TASK BRIEF: Substitute "Goal" for "Instruction" throughout the items below and leave everything else unchanged.
── PROVIDED MATERIAL
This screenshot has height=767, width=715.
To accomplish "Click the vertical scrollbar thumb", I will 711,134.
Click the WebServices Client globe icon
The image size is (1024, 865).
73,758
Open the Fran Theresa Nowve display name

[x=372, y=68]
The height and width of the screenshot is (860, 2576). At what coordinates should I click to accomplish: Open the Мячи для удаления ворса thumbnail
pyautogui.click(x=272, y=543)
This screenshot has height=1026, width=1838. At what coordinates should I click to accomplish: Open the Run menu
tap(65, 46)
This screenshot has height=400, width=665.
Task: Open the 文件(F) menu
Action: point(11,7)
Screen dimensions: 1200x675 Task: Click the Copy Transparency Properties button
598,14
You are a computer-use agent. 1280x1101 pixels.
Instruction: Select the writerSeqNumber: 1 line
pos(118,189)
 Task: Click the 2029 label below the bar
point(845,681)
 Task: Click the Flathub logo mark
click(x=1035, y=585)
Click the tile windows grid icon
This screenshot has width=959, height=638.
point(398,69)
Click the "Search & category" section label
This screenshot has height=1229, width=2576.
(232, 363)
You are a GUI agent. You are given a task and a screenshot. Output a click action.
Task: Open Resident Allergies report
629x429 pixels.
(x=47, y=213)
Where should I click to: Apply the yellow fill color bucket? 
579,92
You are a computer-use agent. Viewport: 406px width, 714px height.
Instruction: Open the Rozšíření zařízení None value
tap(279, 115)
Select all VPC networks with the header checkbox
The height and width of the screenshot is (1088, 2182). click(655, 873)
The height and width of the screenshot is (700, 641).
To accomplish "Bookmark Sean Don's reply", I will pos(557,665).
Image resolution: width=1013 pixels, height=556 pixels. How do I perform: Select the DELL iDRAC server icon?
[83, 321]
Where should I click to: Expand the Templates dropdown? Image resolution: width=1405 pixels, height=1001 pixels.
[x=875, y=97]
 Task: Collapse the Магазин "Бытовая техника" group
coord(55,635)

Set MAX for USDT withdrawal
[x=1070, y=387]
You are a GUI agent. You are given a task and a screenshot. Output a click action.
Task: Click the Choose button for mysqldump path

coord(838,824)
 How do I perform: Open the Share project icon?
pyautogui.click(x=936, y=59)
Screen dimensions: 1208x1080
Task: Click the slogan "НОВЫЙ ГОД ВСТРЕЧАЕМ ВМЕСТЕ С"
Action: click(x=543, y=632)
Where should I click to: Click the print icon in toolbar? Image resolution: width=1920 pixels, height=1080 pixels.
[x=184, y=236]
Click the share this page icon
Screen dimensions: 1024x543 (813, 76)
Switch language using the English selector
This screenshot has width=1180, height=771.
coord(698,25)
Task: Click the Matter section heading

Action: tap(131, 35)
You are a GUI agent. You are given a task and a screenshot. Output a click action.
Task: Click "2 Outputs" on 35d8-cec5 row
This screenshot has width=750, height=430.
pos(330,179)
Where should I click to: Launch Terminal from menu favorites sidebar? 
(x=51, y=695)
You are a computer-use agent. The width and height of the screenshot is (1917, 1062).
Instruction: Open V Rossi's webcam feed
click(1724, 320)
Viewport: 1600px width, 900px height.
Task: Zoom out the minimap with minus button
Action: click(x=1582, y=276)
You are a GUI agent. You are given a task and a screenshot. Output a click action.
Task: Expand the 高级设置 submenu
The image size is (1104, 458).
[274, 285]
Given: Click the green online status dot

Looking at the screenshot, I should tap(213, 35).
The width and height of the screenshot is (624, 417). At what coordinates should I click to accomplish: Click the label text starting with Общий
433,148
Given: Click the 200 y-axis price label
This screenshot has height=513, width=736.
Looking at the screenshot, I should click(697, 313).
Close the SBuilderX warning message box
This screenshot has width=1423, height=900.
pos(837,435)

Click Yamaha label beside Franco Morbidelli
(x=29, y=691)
────
WORKED ANSWER:
This screenshot has height=767, width=715.
To accomplish "Click the vertical scrollbar thumb", I will 711,134.
Click the WebServices Client globe icon
The image size is (1024, 865).
73,758
Open the Fran Theresa Nowve display name

[x=372, y=68]
The height and width of the screenshot is (860, 2576). At what coordinates should I click to accomplish: Open the Мячи для удаления ворса thumbnail
pyautogui.click(x=272, y=543)
This screenshot has height=1026, width=1838. At what coordinates should I click to accomplish: Open the Run menu
tap(65, 46)
This screenshot has height=400, width=665.
Task: Open the 文件(F) menu
Action: point(11,7)
Screen dimensions: 1200x675 Task: Click the Copy Transparency Properties button
598,14
You are a computer-use agent. 1280x1101 pixels.
Goal: Select the writerSeqNumber: 1 line
pos(118,189)
 Task: Click the 2029 label below the bar
point(845,681)
 Task: Click the Flathub logo mark
click(x=1035, y=585)
Click the tile windows grid icon
This screenshot has width=959, height=638.
point(398,69)
Click the "Search & category" section label
This screenshot has height=1229, width=2576.
(232, 363)
You are a GUI agent. You are given a task and a screenshot. Output a click action.
Task: Open Resident Allergies report
629x429 pixels.
(x=47, y=213)
Where should I click to: Apply the yellow fill color bucket? 
579,92
You are a computer-use agent. Viewport: 406px width, 714px height.
Goal: Open the Rozšíření zařízení None value
tap(279, 115)
Select all VPC networks with the header checkbox
The height and width of the screenshot is (1088, 2182). click(655, 873)
The height and width of the screenshot is (700, 641).
To accomplish "Bookmark Sean Don's reply", I will pos(557,665).
Image resolution: width=1013 pixels, height=556 pixels. How do I perform: Select the DELL iDRAC server icon?
[83, 321]
Where should I click to: Expand the Templates dropdown? Image resolution: width=1405 pixels, height=1001 pixels.
[x=875, y=97]
 Task: Collapse the Магазин "Бытовая техника" group
coord(55,635)

Set MAX for USDT withdrawal
[x=1070, y=387]
You are a GUI agent. You are given a task and a screenshot. Output a click action.
Task: Click the Choose button for mysqldump path

coord(838,824)
 How do I perform: Open the Share project icon?
pyautogui.click(x=936, y=59)
Screen dimensions: 1208x1080
Task: Click the slogan "НОВЫЙ ГОД ВСТРЕЧАЕМ ВМЕСТЕ С"
Action: click(x=543, y=632)
Where should I click to: Click the print icon in toolbar? Image resolution: width=1920 pixels, height=1080 pixels.
[x=184, y=236]
Click the share this page icon
Screen dimensions: 1024x543 (813, 76)
Switch language using the English selector
This screenshot has width=1180, height=771.
coord(698,25)
Task: Click the Matter section heading

Action: tap(131, 35)
You are a GUI agent. You are given a task and a screenshot. Output a click action.
Task: Click "2 Outputs" on 35d8-cec5 row
This screenshot has width=750, height=430.
pos(330,179)
Where should I click to: Launch Terminal from menu favorites sidebar? 
(x=51, y=695)
You are a computer-use agent. The width and height of the screenshot is (1917, 1062).
Goal: Open V Rossi's webcam feed
click(1724, 320)
Viewport: 1600px width, 900px height.
Task: Zoom out the minimap with minus button
Action: click(x=1582, y=276)
You are a GUI agent. You are given a task and a screenshot. Output a click action.
Task: Expand the 高级设置 submenu
The image size is (1104, 458).
[274, 285]
Given: Click the green online status dot

Looking at the screenshot, I should tap(213, 35).
The width and height of the screenshot is (624, 417). At what coordinates should I click to accomplish: Click the label text starting with Общий
433,148
Given: Click the 200 y-axis price label
This screenshot has height=513, width=736.
Looking at the screenshot, I should click(697, 313).
Close the SBuilderX warning message box
This screenshot has width=1423, height=900.
pos(837,435)

Click Yamaha label beside Franco Morbidelli
(x=29, y=691)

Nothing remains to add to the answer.